Thu, 11 Feb 1999

Crisis puts brakes on minivan drivers' earnings

By Joko Sarwono

BOGOR (JP): Public minivan drivers are hard pressed to make a living on the roads in the crisis, often taking home only enough money to put a bowl of rice on the family dinner table.

High daily rental fees of the vehicles, known locally as angkot, range from Rp 30,000 to Rp 50,000, mean drivers regularly return home with a little cash or empty-handed.

Passengers are also being tight with their purse strings, choosing alternatives to public transportation to cut their costs.

It is a vicious cycle leading at all points back to the economic crisis.

Most drivers identify the culprit as the skyrocketing prices of spare-parts, a knock-on result from the huge loss in the rupiah's value and resulting spiraling costs of imported goods.

Driver Endin told The Jakarta Post the high rental fees sometimes forced him to ask local sidewalk food vendors to keep a tab of his meals until he could afford to pay.

He said he could hardly afford to feed himself, let alone think of the burden of supporting a family.

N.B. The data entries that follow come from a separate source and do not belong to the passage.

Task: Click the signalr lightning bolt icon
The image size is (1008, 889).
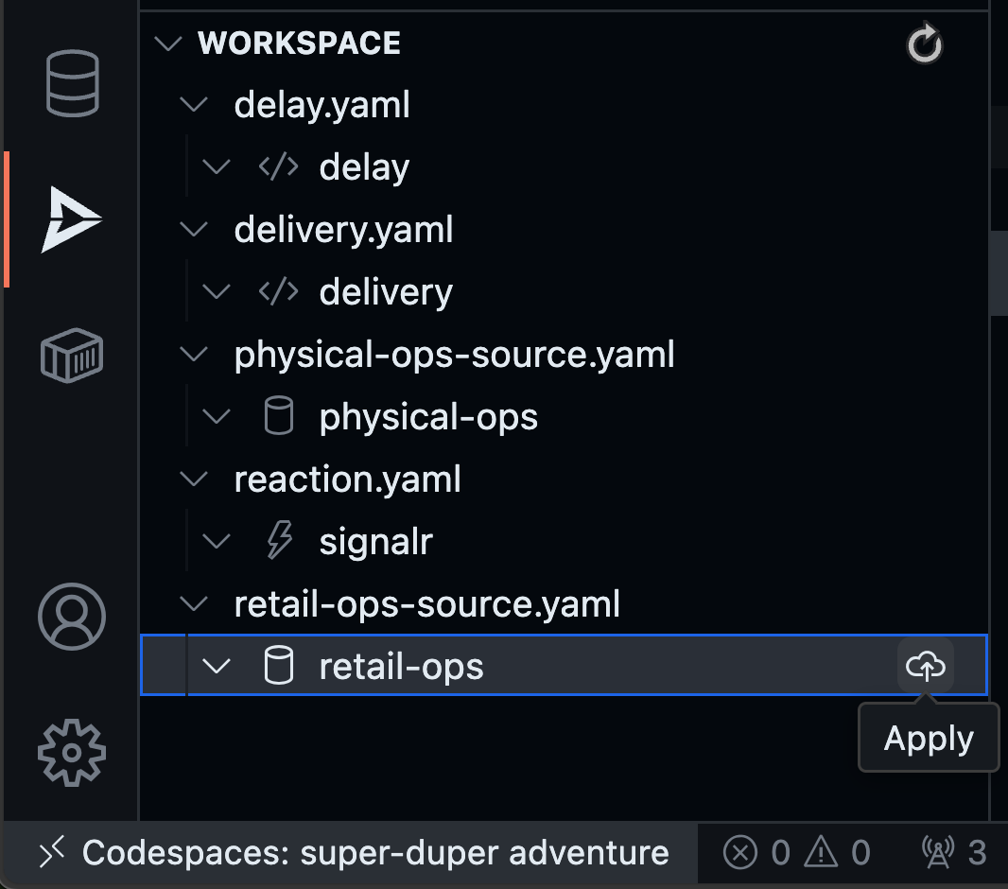Action: [277, 540]
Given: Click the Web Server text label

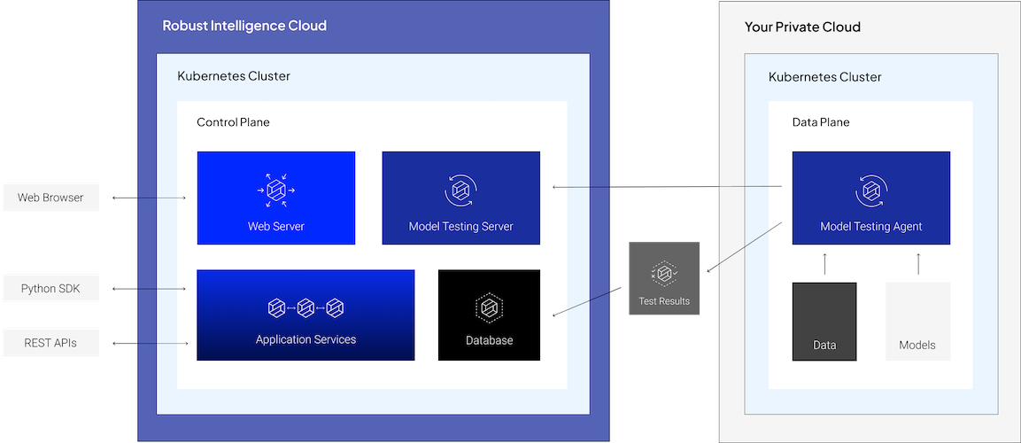Looking at the screenshot, I should (275, 227).
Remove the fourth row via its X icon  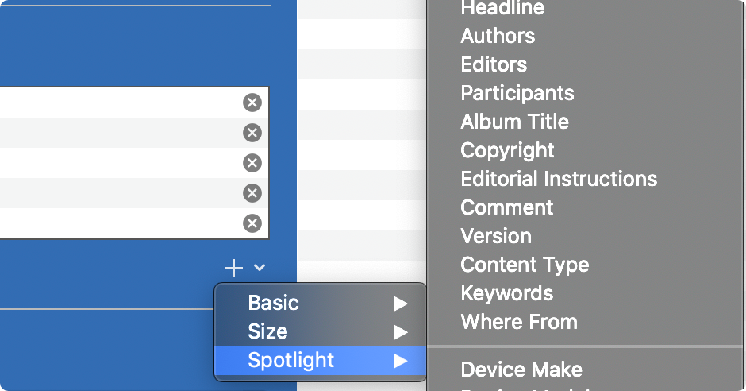pos(252,193)
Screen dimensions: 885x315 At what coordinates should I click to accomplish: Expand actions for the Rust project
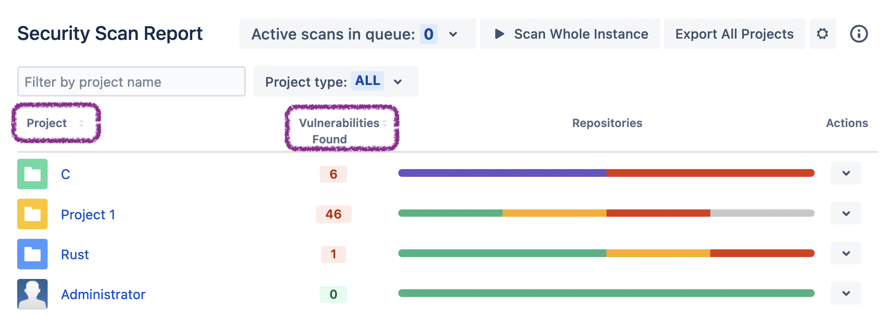[846, 253]
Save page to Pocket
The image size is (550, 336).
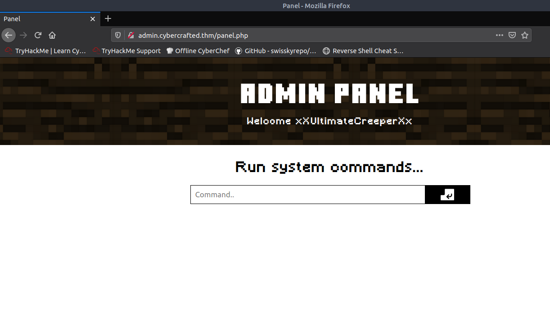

"In this kind of condition, I cannot even consider marriage. I wouldn't know how to feed a prospective wife," the elementary school graduate said on Friday.

Anto, another driver, said there was nothing unusual in minivans covering 15-km routes with only three to five passengers onboard.

"This lessens our daily income... since most of the day's money is adequate only to cover the rental fees. What's left over is enough only for the day's meals," the driver, a junior high school graduate from East Java, said.

"I could not even visit my hometown during the Idul Fitri holiday to celebrate the festive season... All I did was send a piece of clothing for each of my parents through a friend who went to East Java."

Anwar, a driver serving the Pasar Anyar-Salabenda route, recounted his family's daily menu consisted of rice and salted fish, when he could scrimp together enough earnings.

On bad days, he, his wife and two-year-old child must settle for plain rice.

"The most important thing is that our stomachs are full," Anwar said.

"I bring home as little as Rp 6,000 a day and have instructed my wife to be tight with money and use it as efficiently as possible for our daily needs."

His meager earnings do not cover the unforeseen, such as his child falling sick.

"I usually borrow money for medicine from the owner of the minivan and then pay it back in installments. Sometimes, my boss is so generous that I don't have to pay the money back."

Dadang, who covers the Pasar Sukasari-Cisarua route, complained the situation was exacerbated by protection money demanded by delinquent parking attendants, ticket scalpers and hoodlums at bus terminals.

"These people just don't care... Because of their conduct, some of us are forced to borrow money just to enable us to cover the daily rental fees."

He was also alarmed by last year's closure of several popular discotheques, nightclubs and other entertainment spots in the popular Puncak mountainous resort area.

Muslim preachers and local residents accused them of being fronts for prostitution and illegal drug transactions.

They were shut indefinitely in the wake of various incidents of vandalism, including the destruction of 12 establishments on July 12.

Drivers griped that only slim earnings were now available on the once popular routes to Puncak.

"The number of passengers has dropped by about 30 percent due to the closure," Dadang said. "Earlier, we used to make enough money to pay the rental fees, fulfill daily necessities and, moreover, have something to spare."

Most of the drivers said they could not consider changing jobs because driving was all they knew.

Anwar argued there was no guarantee of finding a job in another field.

"As an angkot driver, at least I know I will be able to buy some rice. I once tried to apply at other places but there were no vacancies at the time."

Dadang also felt his hands were tied. "I might as well drive the angkot. What else can I do?"